In soggetti psicologicamente predisposti, la privazione di sonno può indurre anche deliri e allucinazioni che comunque si dileguano dopo un sonno rigeneratore. La privazione selettiva di sonno REM tende a migliorare, sia pure in modo transitorio, uno stato depressivo. Le teorie formulate per giustificare la necessità biologica di dormire sono numerose, ma nessuna di esse appare suffragata da prove sufficienti a privilegiarla su tutte le altre. Il sonno lento (NREM) potrebbe servire al ristoro dell'organismo, il sonno REM a quello del cervello; nel sonno potrebbero riaggiustarsi i meccanismi della termoregolazione, che in una veglia continua potrebbero squilibrarsi in modo irreversibile.

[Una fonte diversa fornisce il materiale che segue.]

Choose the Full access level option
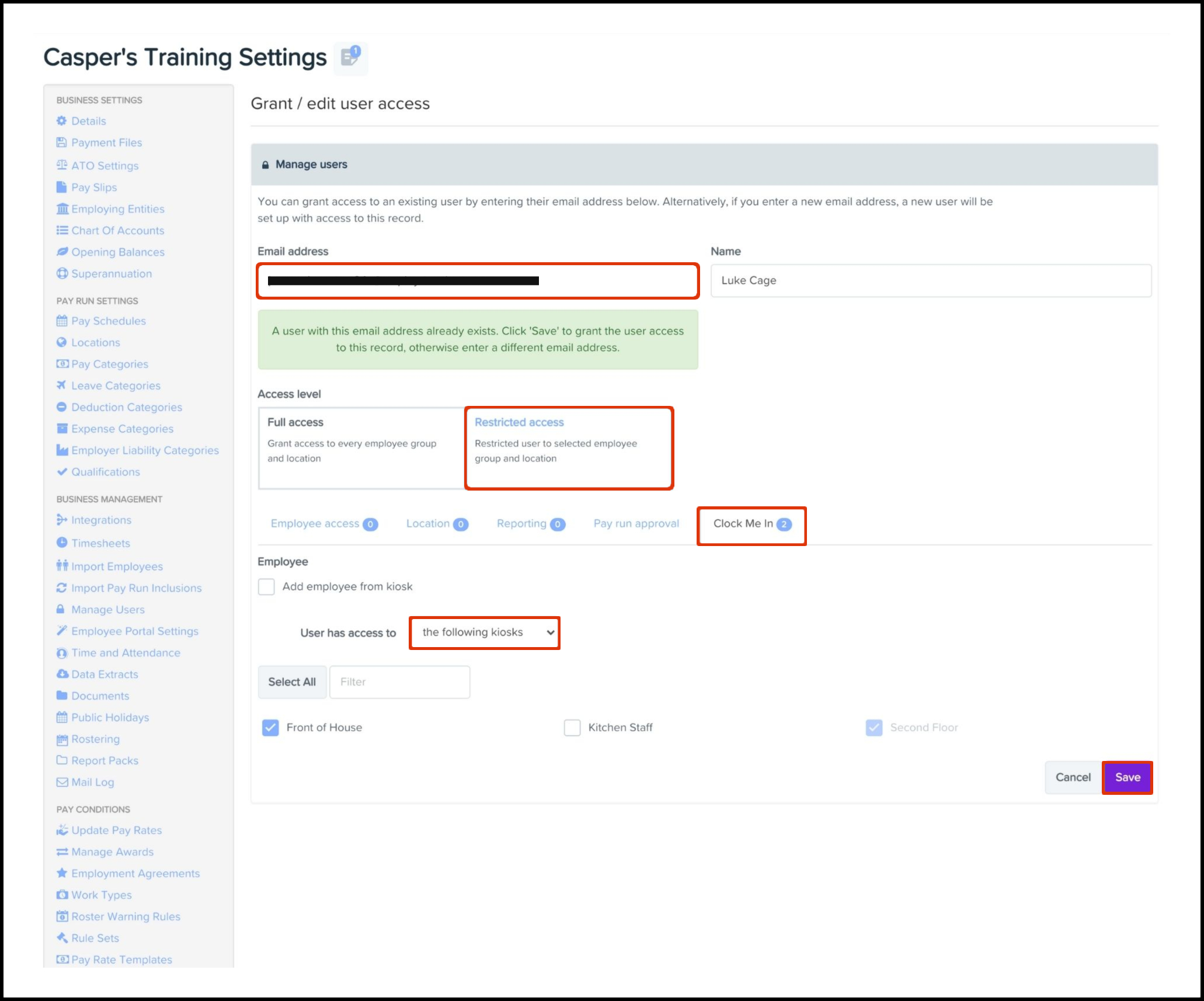 (361, 447)
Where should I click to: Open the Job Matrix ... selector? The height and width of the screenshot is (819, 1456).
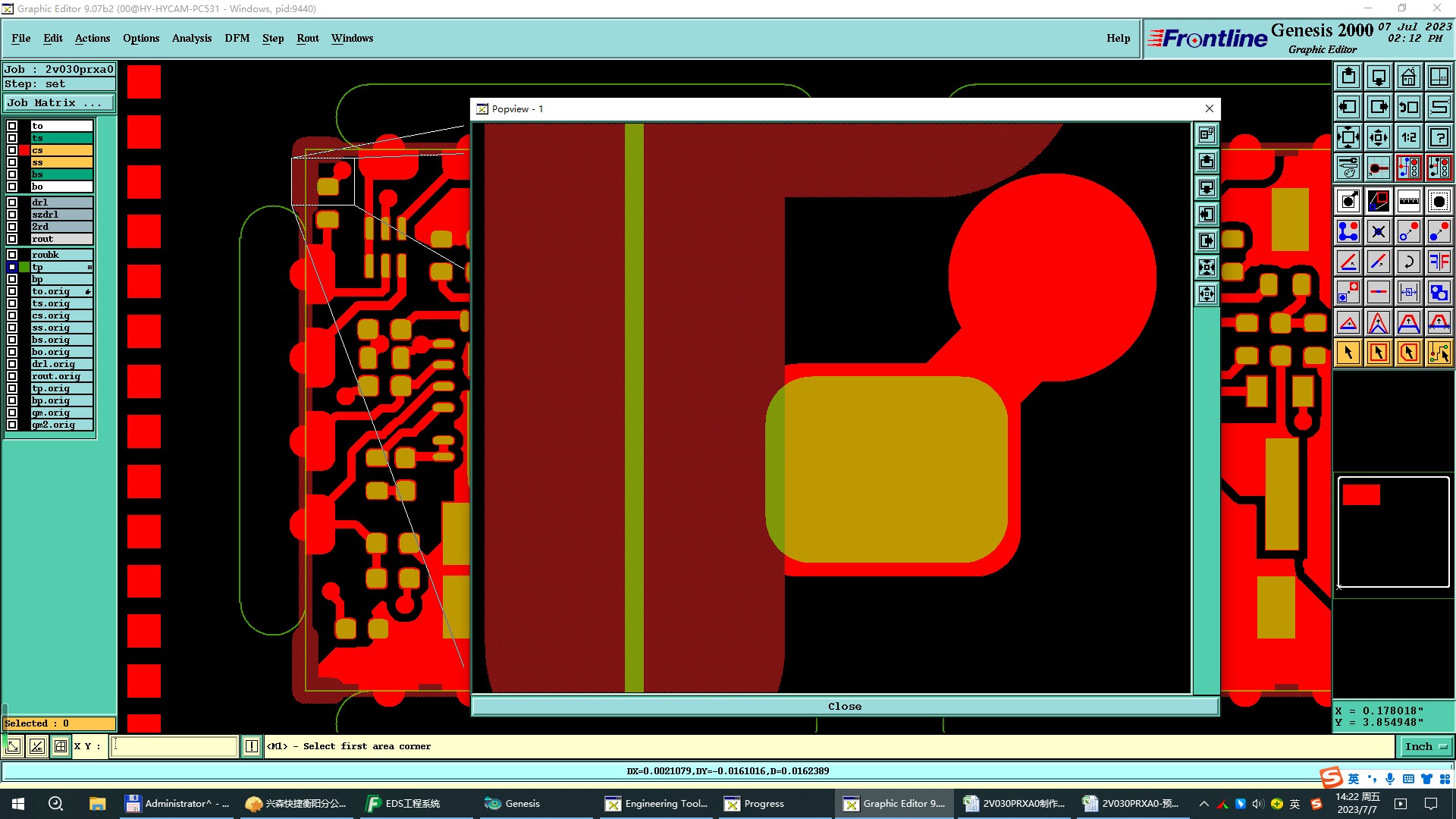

La riattivazione cerebrale endogena che caratterizza il sonno REM potrebbe favorire lo sviluppo ontogenetico del cervello stesso. Con quest'ultima ipotesi potrebbe accordarsi il fatto che il sonno REM è particolarmente abbondante nel feto e nel neonato. Il sogno potrebbe essere una valvola di sicurezza attraverso cui l'individuo scarica pulsioni istintive accumulate durante la veglia. Il sonno REM servirebbe a riprogrammare la propria individualità genetica, che potrebbe andare perduta per effetto di stimoli ambientali permanenti. Ma il sonno potrebbe anche essere soltanto un comportamento biologico finalizzato a migliorare la capacità di sopravvivenza degli animali che popolano la Terra: attraverso il sonno si possono economizzare energie che verranno spese nel momento del bisogno per soddisfare istinti vitali, come, per es., la nutrizione e l'accoppiamento.
g. coccagna, Il sonno e i suoi disturbi, Padova, Piccin-Nuova libraria, 1992.
e. lugaresi, l. omicini, Il sonno, il sogno, un mondo misterioso, Milano, Sperling & Kupfer, 1996.
Principles and practice of sleep medicine, ed. M.H. Kryger et al., Philadelphia, Saunders, 19942.